PASSAGE.
Nevertheless, fundamental as the act of evocation is–for it forms the basis for all that man will learn about himself in the course of history–it is not itself an act of cognition. The Socratic irony of ignorance has become the paradigmatic instance of awareness for this blind spot at the center of all human knowledge about man. At the center of his existence man is unknown to himself and must remain so, for the part of being that calls itself man could be known fully only if the community of being and its drama in time were known as a whole.

Man’s partnership in being is the essence of his existence, and this essence depends on the whole, of which existence is a part. Knowledge of the whole, however, is precluded by the identity of the knower with the partner, and ignorance of the whole precludes essential knowledge of the part. This situation of ignorance with regard to the decisive core of existence is more than disconcerting: It is profoundly disturbing, for from the depth of this ultimate ignorance wells up the anxiety of existence.

The ultimate, essential ignorance is not complete ignorance. Man can achieve considerable knowledge about the order of being, and not the least part of that knowledge is the distinction between the knowable and the unknowable. Such achievement, however, comes late in the long drawn-out process of experience and symbolization that forms the subject matter of the present study.

The concern of man about the meaning of his existence in the field of being does not remain pent up in the tortures of anxiety but can vent itself in the creation of symbols purporting to render intelligible the relations and tensions between the distinguishable terms of the field.

In the early phases of the creative process the acts of symbolization are still badly handicapped by the bewildering multitude of unexplored facts and unsolved problems. Not much is really clear beyond the experience of participation and the quaternarian structure of the field of being, and such partial clearness tends to generate confusion rather than order, as is bound to happen when variegated materials are classified under too few heads. Nevertheless, even in the confusion of these early stages there is enough method to allow the distinction of typical features in the process of symbolization.

Participation in Being

The first of these typical features is the predominance of the experience of participation. Whatever man may be, he knows himself a part of being. The great stream of being, in which he flows while it flows through him, is the same stream to which belongs everything else that drifts into his perspective. The community of being is experienced with such intimacy that the Consubstantiality of the partners will override the separateness of substances.

PROBLEMS.
[1] From the passage on participation in being, return the text between "The concern of" and "of the field.", inclusive.
[2] Name every adjective that stands directly before the word "ignorance" in the passage on participation in being, listing each only once.
[3] Continue the passage on man's participation in being, picking up after its last sentence.
The material that comes next was taken from a separate, unrelated source.

[Excerpt from a data file]
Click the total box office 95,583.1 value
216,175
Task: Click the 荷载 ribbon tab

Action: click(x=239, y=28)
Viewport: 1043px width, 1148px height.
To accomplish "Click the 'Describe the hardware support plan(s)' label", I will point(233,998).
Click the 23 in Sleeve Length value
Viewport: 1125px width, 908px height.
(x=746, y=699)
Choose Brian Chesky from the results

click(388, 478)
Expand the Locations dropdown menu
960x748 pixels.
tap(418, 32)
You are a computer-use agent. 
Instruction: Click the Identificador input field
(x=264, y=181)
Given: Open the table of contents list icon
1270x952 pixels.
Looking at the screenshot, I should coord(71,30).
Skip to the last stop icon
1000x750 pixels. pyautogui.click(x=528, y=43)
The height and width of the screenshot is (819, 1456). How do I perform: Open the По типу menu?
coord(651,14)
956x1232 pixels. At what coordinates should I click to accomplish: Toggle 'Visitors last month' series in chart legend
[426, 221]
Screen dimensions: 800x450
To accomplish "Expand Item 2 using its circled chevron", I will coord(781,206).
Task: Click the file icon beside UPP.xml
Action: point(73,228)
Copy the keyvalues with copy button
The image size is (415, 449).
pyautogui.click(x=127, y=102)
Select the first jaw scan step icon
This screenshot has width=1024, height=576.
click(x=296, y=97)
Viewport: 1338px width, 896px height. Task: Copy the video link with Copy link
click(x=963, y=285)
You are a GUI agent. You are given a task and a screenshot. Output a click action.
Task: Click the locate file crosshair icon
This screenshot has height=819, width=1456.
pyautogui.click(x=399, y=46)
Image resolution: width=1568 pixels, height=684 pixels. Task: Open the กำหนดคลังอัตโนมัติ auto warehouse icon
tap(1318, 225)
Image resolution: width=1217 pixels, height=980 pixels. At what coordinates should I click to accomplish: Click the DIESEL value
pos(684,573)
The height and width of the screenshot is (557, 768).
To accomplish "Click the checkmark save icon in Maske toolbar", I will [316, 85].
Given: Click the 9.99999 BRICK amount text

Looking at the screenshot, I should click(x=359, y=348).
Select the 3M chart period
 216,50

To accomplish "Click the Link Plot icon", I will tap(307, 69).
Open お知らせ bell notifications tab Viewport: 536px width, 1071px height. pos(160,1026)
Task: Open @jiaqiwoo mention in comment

RESPONSES.
[1]
The concern of man about the meaning of his existence in the field of being does not remain pent up in the tortures of anxiety but can vent itself in the creation of symbols purporting to render intelligible the relations and tensions between the distinguishable terms of the field.

[2] ultimate, essential, complete

[3]
We move in a charmed community where everything that meets us has force and will and feelings, where animals and plants can be men and gods, where men can be divine and gods are kings, where the feathery morning sky is the falcon Horus and the Sun and Moon are his eyes, where the underground sameness of being is a conductor for magic currents of good or evil force that will subterraneously reach the superficially unreachable partner, where things are the same and not the same, and can change into each other.

The second typical feature is the preoccupation with the lasting and passing (i.e., the durability and transiency) of the partners in the community of being. Consubstantiality notwithstanding, there is the experience of separate existence in the stream of being, and the various existences are distinguished by their degrees of durability.

One man lasts while others pass away, and he passes away while others last on. All human beings are outlasted by the society of which they are members, and societies pass while the world lasts. And the world not only is outlasted by the gods but is perhaps even created by them. Under this aspect, being exhibits the lineaments of a hierarchy of existence, from the ephemeral lowliness of man to the everlastingness of the gods.

The experience of hierarchy furnishes an important piece of knowledge about order in being, and this knowledge in its turn can, and does, become a force in ordering the existence of man. For the more lasting existences, being the more comprehensive ones, provide by their structure the frame into which the lesser existence must fit, unless it is willing to pay the price of extinction.

A first ray of meaning falls on the role of man in the drama of being insofar as the success of the actor depends upon his attunement to the more lasting and comprehensive orders of society, the world, and God. This attunement, however, is more than an external adjustment to the exigencies of existence, more than a planned fitting into an order “about” which we know.

“Attunement” suggests the penetration of the adjustment to the level of participation in being. What lasts and passes, to be sure, is existence, but since existence is partnership in being, lasting and passing reveal something of being. Human existence is of short duration, but the being of which it partakes does not cease with existence.

Revealing Something of the Mystery

In existing we experience mortality; in being we experience what can be symbolized only by the negative metaphor of immortality. In our distinguishable separateness as existents we experience death; in our partnership in being we experience life. But here again we reach the limits that are set by the perspective of participation, for lasting and passing are properties of being and existence as they appear to us in the perspective of our existence; as soon as we try to objectify them we lose even what we have.

If we try to explore the mystery of passing as if death were a thing, we shall not find anything but the nothing that makes us shudder with anxiety from the bottom of existence. If we try to explore the mystery of lasting as if life were a thing, we shall not find life eternal but lose ourselves in the imagery of immortal gods, of paradisiacal or Olympian existence.

From the attempts at exploration we are thrown back into the consciousness of essential ignorance. Still, we “know” something. We experience our own lasting in existence, passing as it is, as well as the hierarchy of lasting; and in these experiences existence becomes transparent, revealing something of the mystery of being, of the mystery in which it participates though it does not know what it is.

Attunement, therefore, will be the state of existence when it hearkens to that which is lasting in being, when it maintains a tension of awareness for its partial revelations in the order of society and the world, when it listens attentively to the silent voices of conscience and grace in human existence itself.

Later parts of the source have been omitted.